■ **TASK PROMPT**
The records should be written out in full, with nothing altered.

####################

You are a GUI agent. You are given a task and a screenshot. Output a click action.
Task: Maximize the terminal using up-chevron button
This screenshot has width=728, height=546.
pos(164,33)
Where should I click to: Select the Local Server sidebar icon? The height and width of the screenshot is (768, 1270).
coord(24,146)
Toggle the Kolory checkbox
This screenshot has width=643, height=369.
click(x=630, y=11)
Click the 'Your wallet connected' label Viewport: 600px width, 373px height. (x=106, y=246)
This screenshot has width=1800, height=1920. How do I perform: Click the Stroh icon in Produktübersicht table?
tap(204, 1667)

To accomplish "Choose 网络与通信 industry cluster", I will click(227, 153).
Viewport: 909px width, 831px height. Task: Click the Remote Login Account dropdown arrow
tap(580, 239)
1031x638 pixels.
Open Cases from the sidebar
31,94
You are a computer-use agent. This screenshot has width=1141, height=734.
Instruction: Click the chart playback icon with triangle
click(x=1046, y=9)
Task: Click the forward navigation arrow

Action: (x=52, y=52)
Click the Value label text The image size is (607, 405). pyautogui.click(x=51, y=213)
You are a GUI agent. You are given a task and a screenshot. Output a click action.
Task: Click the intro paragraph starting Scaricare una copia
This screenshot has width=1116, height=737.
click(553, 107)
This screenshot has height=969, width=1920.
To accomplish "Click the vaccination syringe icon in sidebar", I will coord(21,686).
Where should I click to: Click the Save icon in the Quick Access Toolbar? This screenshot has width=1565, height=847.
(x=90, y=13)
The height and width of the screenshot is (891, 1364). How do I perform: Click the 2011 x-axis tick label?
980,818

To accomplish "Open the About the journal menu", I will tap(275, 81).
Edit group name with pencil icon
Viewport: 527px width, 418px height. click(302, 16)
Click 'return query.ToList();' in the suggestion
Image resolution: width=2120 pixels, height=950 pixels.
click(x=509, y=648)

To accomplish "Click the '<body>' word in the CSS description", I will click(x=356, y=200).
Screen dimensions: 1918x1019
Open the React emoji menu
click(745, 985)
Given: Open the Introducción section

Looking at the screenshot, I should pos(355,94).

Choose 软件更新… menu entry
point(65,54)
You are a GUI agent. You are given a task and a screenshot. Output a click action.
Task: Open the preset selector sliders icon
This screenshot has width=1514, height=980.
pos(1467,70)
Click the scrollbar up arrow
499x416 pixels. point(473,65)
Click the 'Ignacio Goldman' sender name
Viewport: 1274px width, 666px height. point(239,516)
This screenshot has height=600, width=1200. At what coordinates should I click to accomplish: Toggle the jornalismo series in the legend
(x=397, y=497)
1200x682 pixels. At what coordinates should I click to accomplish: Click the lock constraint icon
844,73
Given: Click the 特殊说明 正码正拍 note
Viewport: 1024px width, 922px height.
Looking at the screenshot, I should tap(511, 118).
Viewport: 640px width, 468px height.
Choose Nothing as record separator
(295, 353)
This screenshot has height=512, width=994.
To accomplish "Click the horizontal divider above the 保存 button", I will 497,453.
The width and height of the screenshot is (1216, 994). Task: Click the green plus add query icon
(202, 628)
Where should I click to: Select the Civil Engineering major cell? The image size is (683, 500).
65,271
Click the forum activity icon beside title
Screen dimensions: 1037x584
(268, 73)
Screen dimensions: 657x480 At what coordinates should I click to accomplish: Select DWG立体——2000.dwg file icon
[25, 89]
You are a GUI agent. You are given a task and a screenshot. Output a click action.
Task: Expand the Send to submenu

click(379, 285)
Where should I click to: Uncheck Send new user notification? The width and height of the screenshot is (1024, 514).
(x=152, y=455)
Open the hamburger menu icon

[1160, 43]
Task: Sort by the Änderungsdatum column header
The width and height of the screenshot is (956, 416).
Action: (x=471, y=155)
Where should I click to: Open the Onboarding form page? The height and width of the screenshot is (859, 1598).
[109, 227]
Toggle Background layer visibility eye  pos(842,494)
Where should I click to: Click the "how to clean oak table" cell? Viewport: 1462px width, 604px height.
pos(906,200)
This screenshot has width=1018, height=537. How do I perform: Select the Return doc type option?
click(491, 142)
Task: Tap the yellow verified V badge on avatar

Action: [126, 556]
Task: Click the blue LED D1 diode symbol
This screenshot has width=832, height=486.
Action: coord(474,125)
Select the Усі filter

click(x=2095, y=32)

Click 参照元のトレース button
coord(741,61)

####################

■ **EXERCISE OUTPUT**
You are a GUI agent. You are given a task and a screenshot. Output a click action.
Task: Maximize the terminal using up-chevron button
This screenshot has width=728, height=546.
pos(164,33)
Where should I click to: Select the Local Server sidebar icon? The height and width of the screenshot is (768, 1270).
coord(24,146)
Toggle the Kolory checkbox
This screenshot has width=643, height=369.
click(x=630, y=11)
Click the 'Your wallet connected' label Viewport: 600px width, 373px height. (x=106, y=246)
This screenshot has width=1800, height=1920. How do I perform: Click the Stroh icon in Produktübersicht table?
tap(204, 1667)

To accomplish "Choose 网络与通信 industry cluster", I will click(227, 153).
Viewport: 909px width, 831px height. Task: Click the Remote Login Account dropdown arrow
tap(580, 239)
1031x638 pixels.
Open Cases from the sidebar
31,94
You are a computer-use agent. This screenshot has width=1141, height=734.
Instruction: Click the chart playback icon with triangle
click(x=1046, y=9)
Task: Click the forward navigation arrow

Action: (x=52, y=52)
Click the Value label text The image size is (607, 405). pyautogui.click(x=51, y=213)
You are a GUI agent. You are given a task and a screenshot. Output a click action.
Task: Click the intro paragraph starting Scaricare una copia
This screenshot has width=1116, height=737.
click(553, 107)
This screenshot has height=969, width=1920.
To accomplish "Click the vaccination syringe icon in sidebar", I will coord(21,686).
Where should I click to: Click the Save icon in the Quick Access Toolbar? This screenshot has width=1565, height=847.
(x=90, y=13)
The height and width of the screenshot is (891, 1364). How do I perform: Click the 2011 x-axis tick label?
980,818

To accomplish "Open the About the journal menu", I will tap(275, 81).
Edit group name with pencil icon
Viewport: 527px width, 418px height. click(302, 16)
Click 'return query.ToList();' in the suggestion
Image resolution: width=2120 pixels, height=950 pixels.
click(x=509, y=648)

To accomplish "Click the '<body>' word in the CSS description", I will click(x=356, y=200).
Screen dimensions: 1918x1019
Open the React emoji menu
click(745, 985)
Given: Open the Introducción section

Looking at the screenshot, I should pos(355,94).

Choose 软件更新… menu entry
point(65,54)
You are a GUI agent. You are given a task and a screenshot. Output a click action.
Task: Open the preset selector sliders icon
This screenshot has width=1514, height=980.
pos(1467,70)
Click the scrollbar up arrow
499x416 pixels. point(473,65)
Click the 'Ignacio Goldman' sender name
Viewport: 1274px width, 666px height. point(239,516)
This screenshot has height=600, width=1200. At what coordinates should I click to accomplish: Toggle the jornalismo series in the legend
(x=397, y=497)
1200x682 pixels. At what coordinates should I click to accomplish: Click the lock constraint icon
844,73
Given: Click the 特殊说明 正码正拍 note
Viewport: 1024px width, 922px height.
Looking at the screenshot, I should tap(511, 118).
Viewport: 640px width, 468px height.
Choose Nothing as record separator
(295, 353)
This screenshot has height=512, width=994.
To accomplish "Click the horizontal divider above the 保存 button", I will 497,453.
The width and height of the screenshot is (1216, 994). Task: Click the green plus add query icon
(202, 628)
Where should I click to: Select the Civil Engineering major cell? The image size is (683, 500).
65,271
Click the forum activity icon beside title
Screen dimensions: 1037x584
(268, 73)
Screen dimensions: 657x480 At what coordinates should I click to accomplish: Select DWG立体——2000.dwg file icon
[25, 89]
You are a GUI agent. You are given a task and a screenshot. Output a click action.
Task: Expand the Send to submenu

click(379, 285)
Where should I click to: Uncheck Send new user notification? The width and height of the screenshot is (1024, 514).
(x=152, y=455)
Open the hamburger menu icon

[1160, 43]
Task: Sort by the Änderungsdatum column header
The width and height of the screenshot is (956, 416).
Action: (x=471, y=155)
Where should I click to: Open the Onboarding form page? The height and width of the screenshot is (859, 1598).
[109, 227]
Toggle Background layer visibility eye  pos(842,494)
Where should I click to: Click the "how to clean oak table" cell? Viewport: 1462px width, 604px height.
pos(906,200)
This screenshot has width=1018, height=537. How do I perform: Select the Return doc type option?
click(491, 142)
Task: Tap the yellow verified V badge on avatar

Action: [126, 556]
Task: Click the blue LED D1 diode symbol
This screenshot has width=832, height=486.
Action: coord(474,125)
Select the Усі filter

click(x=2095, y=32)

Click 参照元のトレース button
coord(741,61)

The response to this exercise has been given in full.